Kids these days are apparently growing up more slowly than they used to. According to a large and fascinating new study in the journal Child Development, today’s teens are less likely to engage in “adult” activities like dating, driving, having sex, drinking alcohol, working for pay and going out without their parents than teens in past decades.

Researchers Jean M. Twenge of San Diego State University and Heejung Park of Bryn Mawr College analyzed data from seven nationally representative surveys that included more than 8.4 million teens. The result? “In terms of adult activities, 18-year-olds now look like 15-year olds once did,” Twenge said in the press release.

To get specific, in the early 2010s, 12th graders went out without their parents less frequently than 8th graders did in the early 1990s, and they went on dates roughly as often as 10th graders did in the early 1990s.
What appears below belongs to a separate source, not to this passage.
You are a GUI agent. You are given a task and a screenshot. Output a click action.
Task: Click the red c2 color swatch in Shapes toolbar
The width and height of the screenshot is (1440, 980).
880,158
This doesn’t seem to be a case of certain teens in certain areas or groups abstaining from these activities for longer either. It’s a “broad-based cultural shift”, the researchers note, holding true across gender, race, socioeconomic status and regions. And the reasons for it are complicated.
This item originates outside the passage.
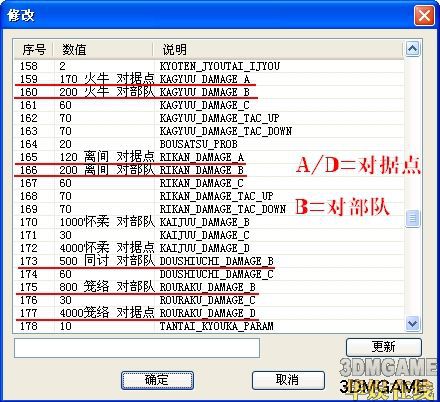Select row 175 ROURAKU_DAMAGE_B
The width and height of the screenshot is (440, 402).
point(209,287)
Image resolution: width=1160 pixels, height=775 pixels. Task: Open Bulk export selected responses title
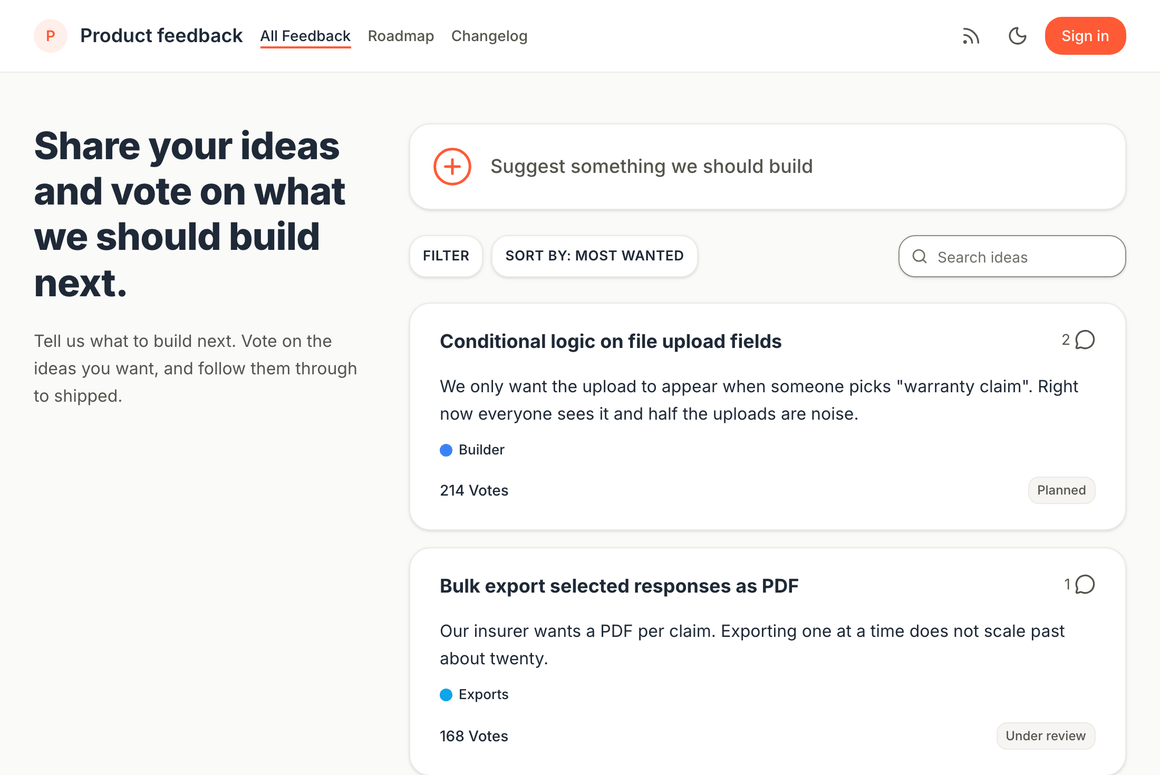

Time spent on homework or extracurriculars didn’t seem to play a role, as the amount of time teens devoted to those activities declined, stayed stable, or increased by just a tiny bit decade to decade. (The study looked at data from the 1970s, 1980s, 1990s, 2000s and 2010s.) One aspect of today’s teen life that’s definitely changed, however, is the internet and the ever-present smartphone. Surprisingly though, they may not be the teen behavior game-changers we tend to think they are.

“The internet and smartphones may play a role in some of these trends, especially in the last 10 years, but the trends started before these technologies were available, so there must be other causes,” Twenge, author of iGen: Why Today’s Super-Connected Kids Are Growing Up Less Rebellious, More Tolerant, Less Happy–and Completely Unprepared for Adulthood, told Thrive Global over email. In the study, Twenge and Park also note in the study that it’s not clear whether teens are staying in because they’re so absorbed with their online lives that they choose digital interactions over actual ones, or whether they’re turning to the internet because they’re parents won’t let them go out.

Those causes Twenge referred to over email relate back to the world American teens are living in today and something researchers call life history theory. This theory (and the research that supports it) suggests that a mix of factors ranging from average family size and median household income to life expectancy and teen birth rates all play a role in how quickly kids grow up. With fewer kids in the family, for example, parents may be able to devote more time and attention to each kid, which could lead to kids engaging in fewer adult activities at a younger age. In a nutshell, if your childhood is tough and unpredictable, you grow up quickly; if it’s stable and comfortable, you’re in no rush to reach adulthood.

In this study, the researchers wrote that “An economically rich social context with higher parental investment in fewer children, greater life expectancy, fewer dangers from pathogens, and the expectation of tertiary education and later reproduction has produced a generation of young people who are taking on the responsibilities and pleasures of adulthood later than their predecessors.”

On the face of things, this is neither good nor bad. (Though parents of teens might think this is the greatest news they’ve ever heard.) On one hand, a longer childhood seems like a lovely thing. But delaying the transition to adolescence, and subsequently to adulthood, could have consequences. This tracks with previous research noted by Twenge and Park showing that young adults between the ages of 18 and 29 are reaching adult milestones like marriage, kids and gainful employment later than they used to. In fact, they write that “This generational shift has been so fundamental that some have suggested young adults now be known by the new label ’emerging adults’ to highlight their self-exploration and delayed transitions to adulthood.”

This latest research may in fact pinpoint where this delayed shift to adulthood begins, as Jenny Anderson notes at Quartz. It’s still not clear what all of this means for the lives of today’s teens, but the researchers do note one important point any parents of teens should remember: these findings don’t mean your teenager is more responsible than you were at their age.